• Task to complete:
Starting at the top of the entries below, set down every line exactly, please, until you reach the line with "The width and height of the screenshot is (1080, 607).", which is included too.
****
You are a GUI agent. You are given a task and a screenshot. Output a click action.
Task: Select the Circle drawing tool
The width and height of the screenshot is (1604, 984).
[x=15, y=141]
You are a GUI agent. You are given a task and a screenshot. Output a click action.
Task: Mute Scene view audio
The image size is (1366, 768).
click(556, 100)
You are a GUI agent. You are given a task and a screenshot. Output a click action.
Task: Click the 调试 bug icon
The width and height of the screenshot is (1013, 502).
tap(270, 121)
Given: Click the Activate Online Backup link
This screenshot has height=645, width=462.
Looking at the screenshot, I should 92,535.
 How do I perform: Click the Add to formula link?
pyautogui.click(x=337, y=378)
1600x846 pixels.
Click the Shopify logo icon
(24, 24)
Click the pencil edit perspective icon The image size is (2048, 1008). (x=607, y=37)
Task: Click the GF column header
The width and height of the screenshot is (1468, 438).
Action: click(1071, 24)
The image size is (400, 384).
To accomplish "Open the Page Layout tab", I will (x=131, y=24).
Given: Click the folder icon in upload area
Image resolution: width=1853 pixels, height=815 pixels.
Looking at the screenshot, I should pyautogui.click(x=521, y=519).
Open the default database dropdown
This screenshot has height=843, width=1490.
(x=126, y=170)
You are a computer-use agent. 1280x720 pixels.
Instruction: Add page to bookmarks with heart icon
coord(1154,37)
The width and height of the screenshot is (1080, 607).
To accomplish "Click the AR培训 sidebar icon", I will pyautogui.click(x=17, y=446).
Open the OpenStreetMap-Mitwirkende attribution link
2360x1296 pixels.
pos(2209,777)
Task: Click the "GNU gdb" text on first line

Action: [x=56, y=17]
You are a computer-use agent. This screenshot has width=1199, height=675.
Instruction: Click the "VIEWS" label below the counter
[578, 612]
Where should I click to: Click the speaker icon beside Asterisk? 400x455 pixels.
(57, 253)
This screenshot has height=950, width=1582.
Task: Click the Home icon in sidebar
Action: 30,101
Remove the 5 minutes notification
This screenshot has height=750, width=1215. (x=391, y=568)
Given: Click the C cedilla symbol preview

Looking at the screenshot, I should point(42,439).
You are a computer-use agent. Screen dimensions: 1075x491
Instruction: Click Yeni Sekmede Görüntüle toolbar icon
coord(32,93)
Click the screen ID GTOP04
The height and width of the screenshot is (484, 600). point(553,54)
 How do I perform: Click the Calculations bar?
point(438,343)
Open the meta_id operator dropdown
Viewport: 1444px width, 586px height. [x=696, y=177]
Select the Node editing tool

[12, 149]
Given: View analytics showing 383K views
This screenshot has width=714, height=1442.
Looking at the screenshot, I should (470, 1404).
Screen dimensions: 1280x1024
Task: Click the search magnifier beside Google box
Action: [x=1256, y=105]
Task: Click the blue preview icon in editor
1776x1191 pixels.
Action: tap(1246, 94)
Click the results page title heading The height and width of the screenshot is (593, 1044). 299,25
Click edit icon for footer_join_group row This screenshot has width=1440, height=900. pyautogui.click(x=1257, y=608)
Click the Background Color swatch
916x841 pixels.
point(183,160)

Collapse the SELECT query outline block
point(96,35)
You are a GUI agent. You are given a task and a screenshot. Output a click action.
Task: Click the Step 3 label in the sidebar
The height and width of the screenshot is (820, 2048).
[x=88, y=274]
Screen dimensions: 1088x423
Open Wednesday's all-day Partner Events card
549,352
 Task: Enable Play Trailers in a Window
****
• Expected answer:
You are a GUI agent. You are given a task and a screenshot. Output a click action.
Task: Select the Circle drawing tool
The width and height of the screenshot is (1604, 984).
[x=15, y=141]
You are a GUI agent. You are given a task and a screenshot. Output a click action.
Task: Mute Scene view audio
The image size is (1366, 768).
click(556, 100)
You are a GUI agent. You are given a task and a screenshot. Output a click action.
Task: Click the 调试 bug icon
The width and height of the screenshot is (1013, 502).
tap(270, 121)
Given: Click the Activate Online Backup link
This screenshot has height=645, width=462.
Looking at the screenshot, I should 92,535.
 How do I perform: Click the Add to formula link?
pyautogui.click(x=337, y=378)
1600x846 pixels.
Click the Shopify logo icon
(24, 24)
Click the pencil edit perspective icon The image size is (2048, 1008). (x=607, y=37)
Task: Click the GF column header
The width and height of the screenshot is (1468, 438).
Action: click(1071, 24)
The image size is (400, 384).
To accomplish "Open the Page Layout tab", I will (x=131, y=24).
Given: Click the folder icon in upload area
Image resolution: width=1853 pixels, height=815 pixels.
Looking at the screenshot, I should pyautogui.click(x=521, y=519).
Open the default database dropdown
This screenshot has height=843, width=1490.
(x=126, y=170)
You are a computer-use agent. 1280x720 pixels.
Instruction: Add page to bookmarks with heart icon
coord(1154,37)
The width and height of the screenshot is (1080, 607).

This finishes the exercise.